一方で高度な表現をする際、どうしても3DCG側の操作に特化した記述法が必要である。そこで、Grimoire.jsでは各ノードにくっついている様々な振る舞いを示す部品を誰もが記述することができる。(この仕組み上でGrimoire.jsのすべては成り立っている)
しかもTypescriptで記述ができるので型のある環境に慣れているであろうCGサイドのエンジニアが簡単に記述することができる。
import Component from "grimoirejs/ref/Node/Component";
import ISceneUpdateArgument from "grimoirejs-fundamental/ref/SceneRenderer/ISceneUpdateArgument";
import TransformComponent from "grimoirejs-fundamental/ref/Components/TransformComponent";
import Vector3 from "grimoirejs-math/ref/Vector3";
import gr from "grimoirejs";
class Wave extends Component{
public static attributes = {
amp:{
default:1.0,
converter:"Number"
},
speed:{
default:1.0,
converter:"Number"
}
};
public amp:number;
public speed:number;
private transform: TransformComponent;
public $mount():void{ // 初期化時の処理(UnityでいうとStart)
this.transform = this.node.getComponent(TransformComponent);
this.__bindAttributes(); // bind component attributes to fields
}
public $update(t:ISceneUpdateArgument):void{ // 各フレームでの処理(UnityでいうとUpdate)

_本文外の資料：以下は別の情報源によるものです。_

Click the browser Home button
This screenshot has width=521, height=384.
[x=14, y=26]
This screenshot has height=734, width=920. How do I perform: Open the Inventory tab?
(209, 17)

this.transfrom.position = new Vector3(this.transform.position.X,Math.sin(this.speed * t.timer.timeInSecound) * this.amp,this.transform.position.Z);
}
}
gr.registerComponent("Wave",Wave); // Waveという名前で機能(コンポーネント)を追加する
例えば、これはWaveという名前で上下に時間に合わせて変化するという機能(コンポーネント)だが、これを以下の様に記述することで各モデルを上下させたりすることができる。
<model src="./Duck.gltf">
<model.components>
<Wave amp="10"/>
</model.components>
</model>
これによりCGに強いエンジニア(特にUnityなどのモダンなゲームエンジンを用いたことのある者)の作成した様々な機能を簡単にWeb常に生かすことができる様になる。
少しだけさらに踏み込んでみる。modelにWaveコンポーネントが付いているノードをwaved-modelと名づけたいとする。
gr.registerNode("waved-model",["Wave"],{},"model");
の様に記述すると、
<waved-model src="./Duck.gltf" amp="10"/>
で先ほどのGOMLのコードと同等のことができる様になる。実際、このようにGrimoire.jsではすべてのタグはこのようにタグを継承して作成されている。Grimoire.jsはこのようにCG側の得意な書き方とWeb側の得意な書き方の架け橋を作るフレームワークなのだ。
他にもHTMLの様な記法でWebGLを扱えるライブラリは少々存在するが、Grimoireは基本的にすべての構造がこの上で成り立っている。レンダラーの仕組みもシーンの仕組みも一つとしてこの法則から外れているものはない。
実際、今回扱ったのは本当に一部で、シェーダーを書くこともできるし、動画をテクスチャに使ったり、レンダラーを差し替えたりといったこともすべてこの延長線上で行える。WebGLを余すことなく、さらに効果的に使えるフレームワークなのだ。
まとめ
Grimoire.jsを使うと、今までのWeb開発の延長線上で開発ができ、結果的にCG系のエンジニアとの分業可能、あるいはリソースの使い回しが可能になる。インスペクタなども提供されていて簡単にデバッグができ、すべての構造はあくまでシンプルに設計されているフレームワークなのですべてその延長線上でWeb上でのCGを記述することができる。